• _ZU LÖSENDE AUFGABEN_
**a.** In welchem Kino fand laut dem Forenthread zum Herrn der Ringe das Triple Feature statt?
**b.** Gib aus dem Forenthread zum Herrn der Ringe den Abschnitt wortgetreu wieder, der mit den Worten beginnt, die „Hach ja, das“ enthalten, und mit „zweieinhalb Reihen ausgebreitet.“ schließt.

• _SEITE_
------------------------------

Ich hab auch noch das Silmarillion gelesen.


----------



## LordMephisto (9. Februar 2007)

*AW: Der Herr der Ringe – Was haben Sie gelesen, was gesehen?*

Beides in massen, incl. allem was Tokien so geschrieben


----------



## Anbei (9. Februar 2007)

*AW: Der Herr der Ringe – Was haben Sie gelesen, was gesehen?*



			
				Dumbi am 09.02.2007 22:47 schrieb:
			
		

> FossilZ am 08.02.2007 20:20 schrieb:
> 
> 
> 
> ...


Rischitsch.

Gelesen:
Der kleine Hobbit, der Herr der Ringe und das Silmarillion.


Sowohl auch alle drei Filme gesehen.


----------



## Burtchen (9. Februar 2007)

*AW: Der Herr der Ringe – Was haben Sie gelesen, was gesehen?*



			
				Weird_Sheep am 09.02.2007 22:46 schrieb:
			
		

> Weder gesehen noch gelesen. Fantasy berührt mich gar nicht.
> 
> Dafür biete ich halt die vierteilige Anhaltertrilogie in fünf Bänden, die wird sicherlich auch nicht jedem Herr der Ringe Fan gefallen.
> 
> ...


Hach ja, das Triple Feature. 17 Uhr ging's im Kino am Potsdamer Platz los, kurz vor vier war ich zu Hause. Unser Jahrgang in der 13ten hatte sich quasi über zweieinhalb Reihen ausgebreitet.

Szenenapplaus, als Legolas den Ollifanten am Stück erledigt  .

Und am nächsten Morgen alle in der Schule - allerdings eher hibbelig koffeinisiert als müde


----------



## McDrake (9. Februar 2007)

*AW: Der Herr der Ringe – Was haben Sie gelesen, was gesehen?*



			
				Weird_Sheep am 09.02.2007 22:46 schrieb:
			
		

> Weder gesehen noch gelesen. Fantasy berührt mich gar nicht.
> 
> Dafür biete ich halt die vierteilige Anhaltertrilogie in fünf Bänden, die wird sicherlich auch nicht jedem Herr der Ringe Fan gefallen.



Oh, die Bücher liebe ich auch. Und die alte Fernsehserie hält sich sogar ziemlich genau an die Dialoge 1A!

Bei HDR habe ich wohl auch alle Bücher gelesen (also inkl. Hobbit und den ganzen Anhängen). Die Hauptbücher zwei mal und die Filme.. hmm.. mehrer male (Kino und auch Extd. Versionen auf DVD).
Alle Film hintereinander anzuschauen, würd ich mir nicht zutrauen


----------



## Homerclon (16. Februar 2007)

*AW: Der Herr der Ringe – Was haben Sie gelesen, was gesehen?*

[X] Beides - Mit einschränkung

Ich bin noch dabei die Bücher zu lesen, allerdings hab ich eine "Version" mit schrecklicher Übersetzung, was mich immer wieder stört und ich so nicht lange lesen kann/will.

------------------------------

• _DATENBLOCK_

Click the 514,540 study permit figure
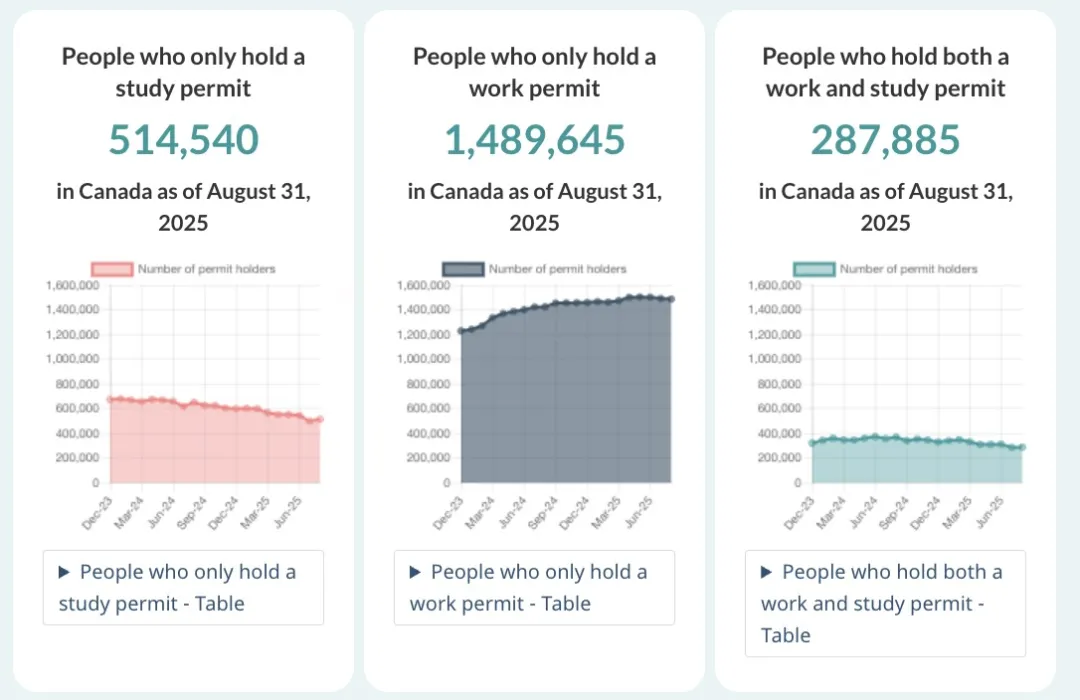[183, 141]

------------------------------

• _ERGEBNISSE DER AUFGABEN_
**a.** Im Kino am Potsdamer Platz.

**b.**
Hach ja, das Triple Feature. 17 Uhr ging's im Kino am Potsdamer Platz los, kurz vor vier war ich zu Hause. Unser Jahrgang in der 13ten hatte sich quasi über zweieinhalb Reihen ausgebreitet.